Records

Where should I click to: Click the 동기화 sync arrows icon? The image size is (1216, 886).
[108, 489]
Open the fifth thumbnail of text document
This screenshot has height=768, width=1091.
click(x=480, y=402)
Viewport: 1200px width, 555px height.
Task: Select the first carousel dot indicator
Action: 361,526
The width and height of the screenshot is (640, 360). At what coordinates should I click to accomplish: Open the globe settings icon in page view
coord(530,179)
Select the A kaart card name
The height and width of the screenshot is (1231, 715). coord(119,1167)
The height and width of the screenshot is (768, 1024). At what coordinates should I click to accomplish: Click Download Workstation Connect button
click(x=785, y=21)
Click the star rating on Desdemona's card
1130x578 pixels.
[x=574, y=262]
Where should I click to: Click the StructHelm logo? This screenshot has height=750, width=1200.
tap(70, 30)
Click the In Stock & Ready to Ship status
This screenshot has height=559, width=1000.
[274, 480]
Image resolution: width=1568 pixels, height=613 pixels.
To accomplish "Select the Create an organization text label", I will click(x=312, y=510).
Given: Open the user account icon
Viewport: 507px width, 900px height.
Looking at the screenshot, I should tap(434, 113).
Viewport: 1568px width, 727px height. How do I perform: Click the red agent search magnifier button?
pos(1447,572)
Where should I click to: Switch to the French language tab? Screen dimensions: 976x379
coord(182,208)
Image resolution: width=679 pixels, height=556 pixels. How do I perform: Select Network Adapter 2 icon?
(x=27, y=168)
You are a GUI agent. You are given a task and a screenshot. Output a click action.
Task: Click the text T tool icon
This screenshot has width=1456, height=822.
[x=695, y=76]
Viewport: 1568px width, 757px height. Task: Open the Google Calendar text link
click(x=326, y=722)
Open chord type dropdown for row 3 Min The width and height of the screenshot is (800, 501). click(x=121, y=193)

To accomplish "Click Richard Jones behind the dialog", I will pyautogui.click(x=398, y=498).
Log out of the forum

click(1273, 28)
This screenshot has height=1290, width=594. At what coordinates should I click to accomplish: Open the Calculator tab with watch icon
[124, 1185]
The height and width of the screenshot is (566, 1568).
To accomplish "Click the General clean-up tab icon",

* Direction:
Extract every line of the material above that contains the word "will". Case counts, so a match must use the same capitalization.

* Written response:
To accomplish "Select the Create an organization text label", I will click(x=312, y=510).
To accomplish "Click Richard Jones behind the dialog", I will pyautogui.click(x=398, y=498).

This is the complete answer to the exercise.